So of course My Chem, like countless acts with far less claim to modern relevance, has reunited to soak up some of that enduring adoration — and quite a bit of cash — on the road. Friday’s show, which sold out more or less instantly, came before a handful of dates scheduled next year in Japan, Australia and New Zealand; the group is also widely expected to appear alongside a reformed Rage Against the Machine at Coachella, where high-profile rock reunions are never unwelcome.

But if the thousands of first-timers in the house demonstrated a clear demand — ditto the brisk sales of a $150 satin bomber jacket that read RETURN across the front — My Chem’s performance didn’t answer the question that any band back in action must engage: Why has it returned?

With Way on vocals, his younger brother Mikey on bass and guitarists Frank Iero and Ray Toro — as well as a pair of non-founders in drummer Jarrod Alexander and Jamie Muhoberac on keyboards — the group opened strong with “I’m Not Okay (I Promise),” the thrilling arena-goth anthem from its breakout album, 2004’s “Three Cheers for Sweet Revenge.” This was My Chem at its contradictory best: a heavy pop song about despair that somehow channeled the feeling of triumph, not just for the guys onstage but for everyone in the crowd who roared along word for word with Way. (Speaking of the crowd, Friday’s was impressively diverse in terms of race and gender, an encouraging result of emo’s long-tail afterlife.)

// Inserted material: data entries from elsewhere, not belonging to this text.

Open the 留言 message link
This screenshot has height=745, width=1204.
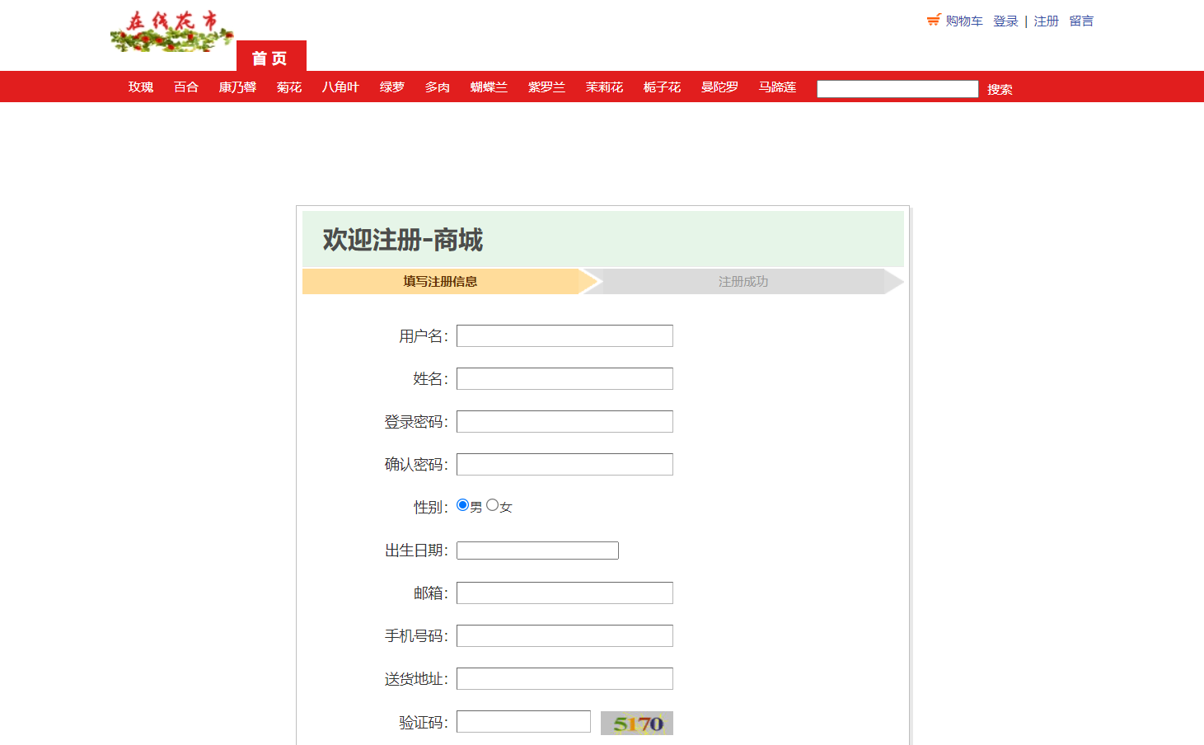click(1081, 21)
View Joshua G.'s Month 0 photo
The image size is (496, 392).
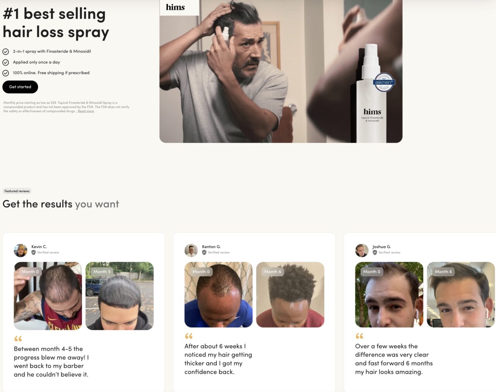click(389, 295)
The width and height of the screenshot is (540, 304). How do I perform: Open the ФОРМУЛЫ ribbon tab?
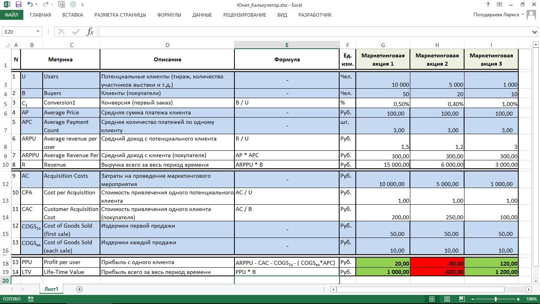pyautogui.click(x=169, y=15)
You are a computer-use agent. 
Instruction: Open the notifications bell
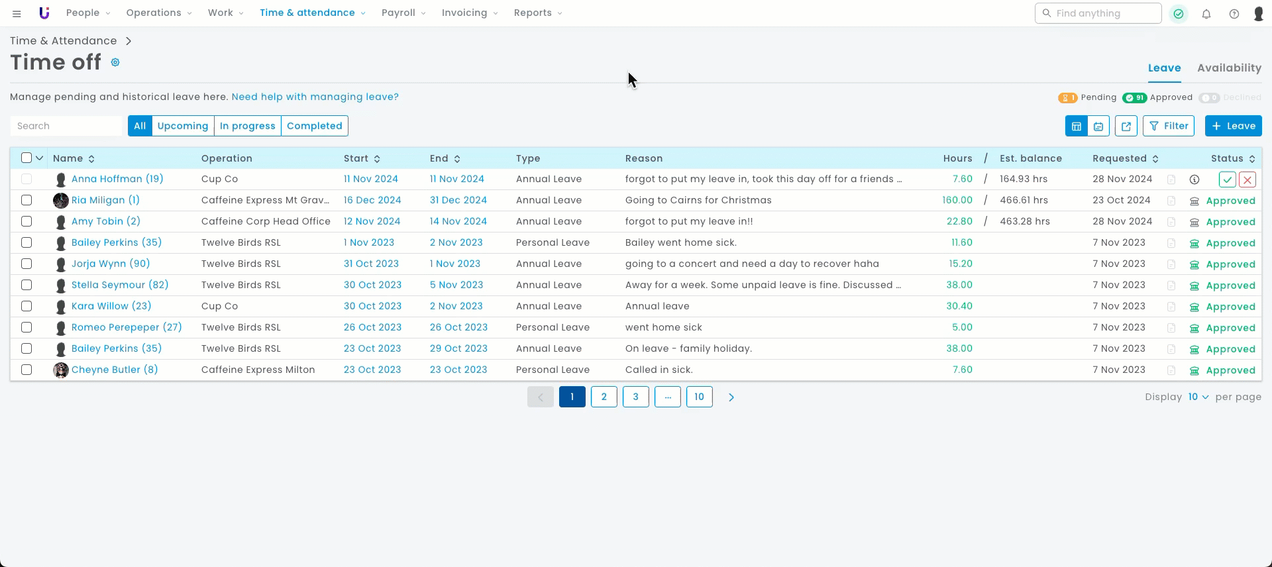(1206, 14)
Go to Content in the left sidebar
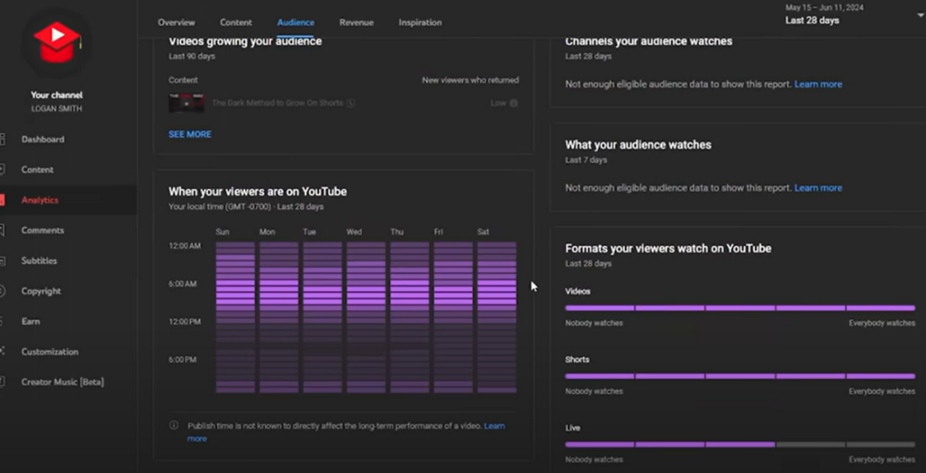Image resolution: width=926 pixels, height=473 pixels. [x=37, y=170]
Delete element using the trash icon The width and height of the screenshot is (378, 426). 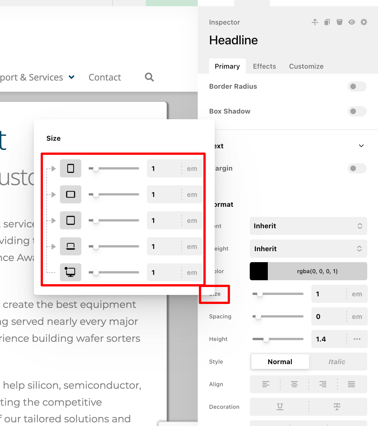point(339,22)
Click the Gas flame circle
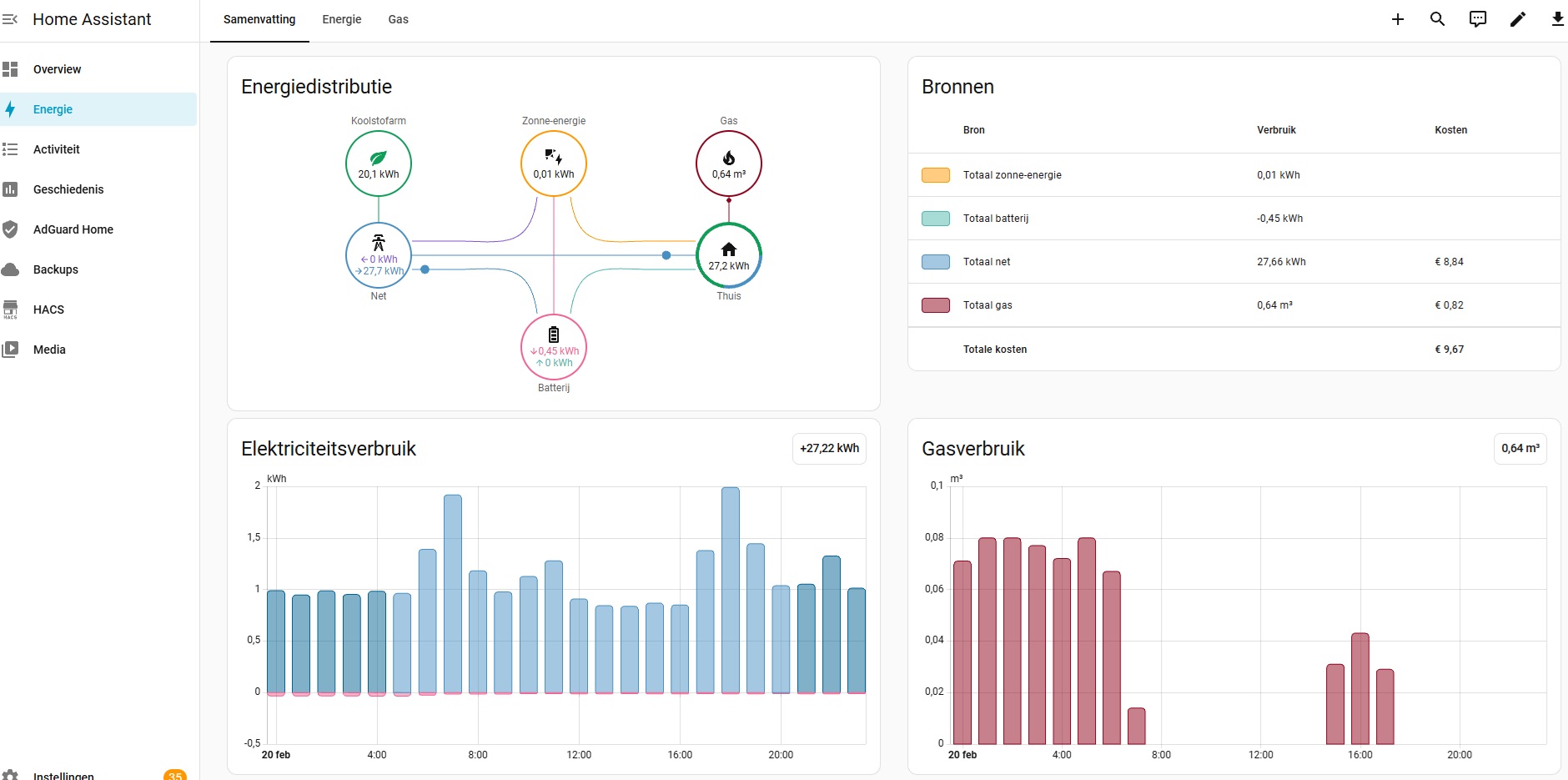This screenshot has width=1568, height=780. [x=729, y=164]
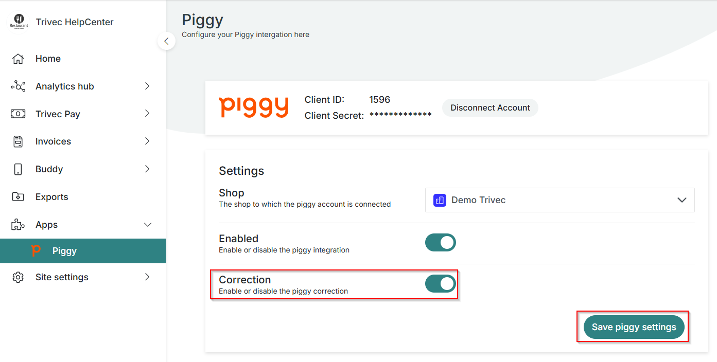Viewport: 717px width, 362px height.
Task: Click the Invoices document icon
Action: coord(18,141)
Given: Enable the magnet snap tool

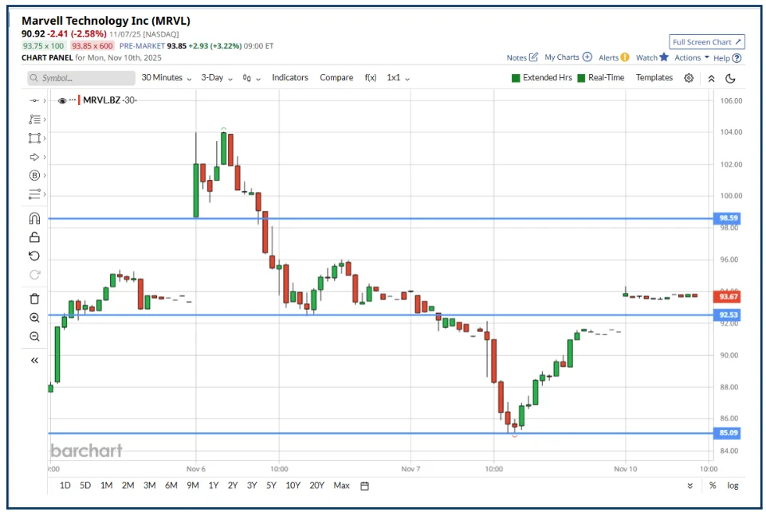Looking at the screenshot, I should pyautogui.click(x=34, y=218).
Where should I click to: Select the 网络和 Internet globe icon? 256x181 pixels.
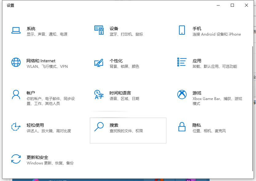coord(16,63)
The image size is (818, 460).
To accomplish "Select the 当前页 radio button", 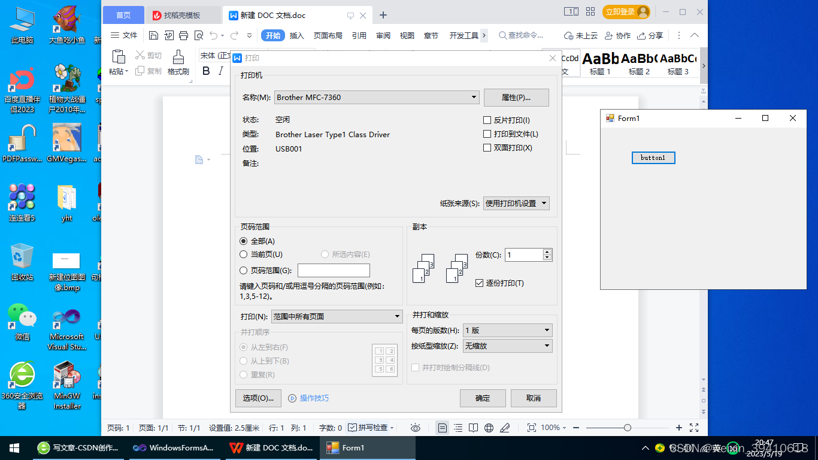I will tap(244, 254).
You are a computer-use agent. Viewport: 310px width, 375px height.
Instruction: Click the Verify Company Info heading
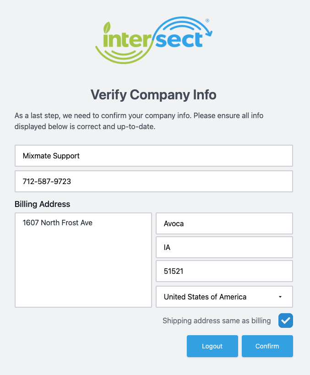point(153,95)
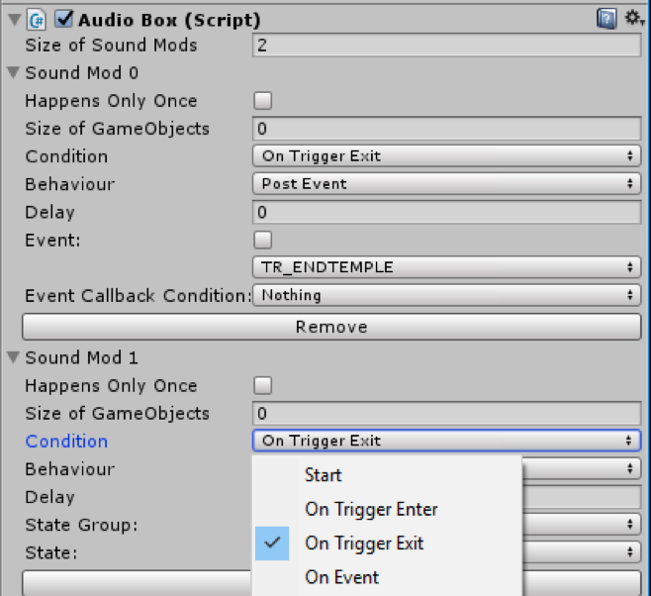Open the Condition dropdown in Sound Mod 0
Viewport: 651px width, 596px height.
(447, 156)
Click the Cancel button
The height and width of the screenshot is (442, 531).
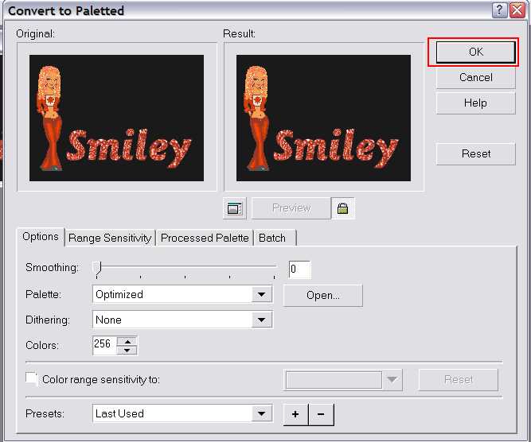point(475,78)
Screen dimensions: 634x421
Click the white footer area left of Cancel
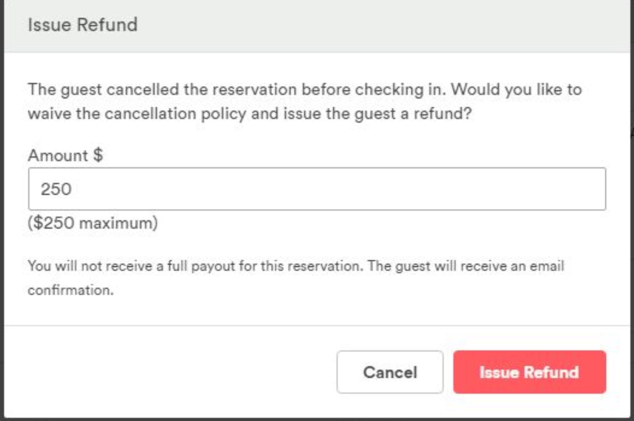169,372
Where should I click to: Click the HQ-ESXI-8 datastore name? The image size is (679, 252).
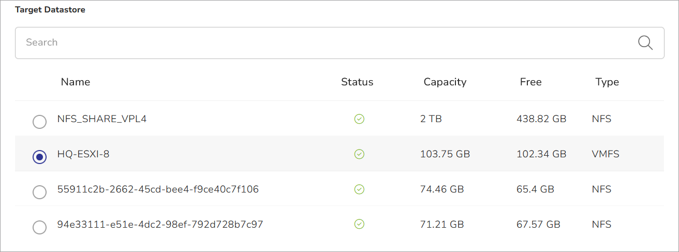pos(83,154)
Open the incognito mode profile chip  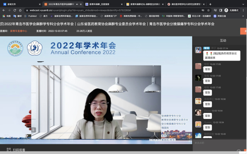pyautogui.click(x=232, y=10)
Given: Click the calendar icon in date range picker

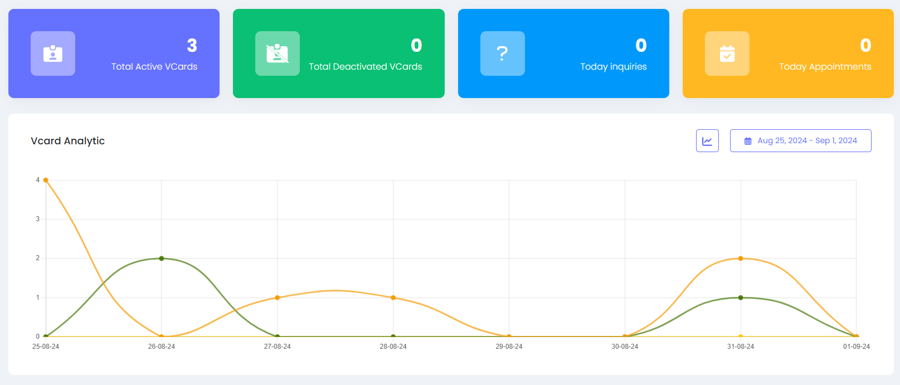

From there, the band careened through highlights and the occasional deep cut from its catalog, including the speedy, Iron Maiden-meets-Misfits “Our Lady of Sorrows,” from its 2002 debut, “I Brought You My Bullets, You Brought Me Your Love”; “Mama” and “Teenagers,” two theatrical glam-cabaret jams from “The Black Parade”; and “Summertime,” one of the tender synth-pop love songs that My Chem — whose frontman at the time had just become a dad — offered up on its final studio album, 2010’s “Danger Days: The True Lives of the Fabulous Killjoys.”

It all sounded good, with still-taut grooves and still-sharp hooks. And it illuminated the debt owed My Chem by admirers such as Twenty One Pilots and Halsey, the latter of whom posted an Instagram video of herself at the show captioned “the best night of my entire life.” (Another celebrity in attendance Friday was, uh, Jon Cryer.)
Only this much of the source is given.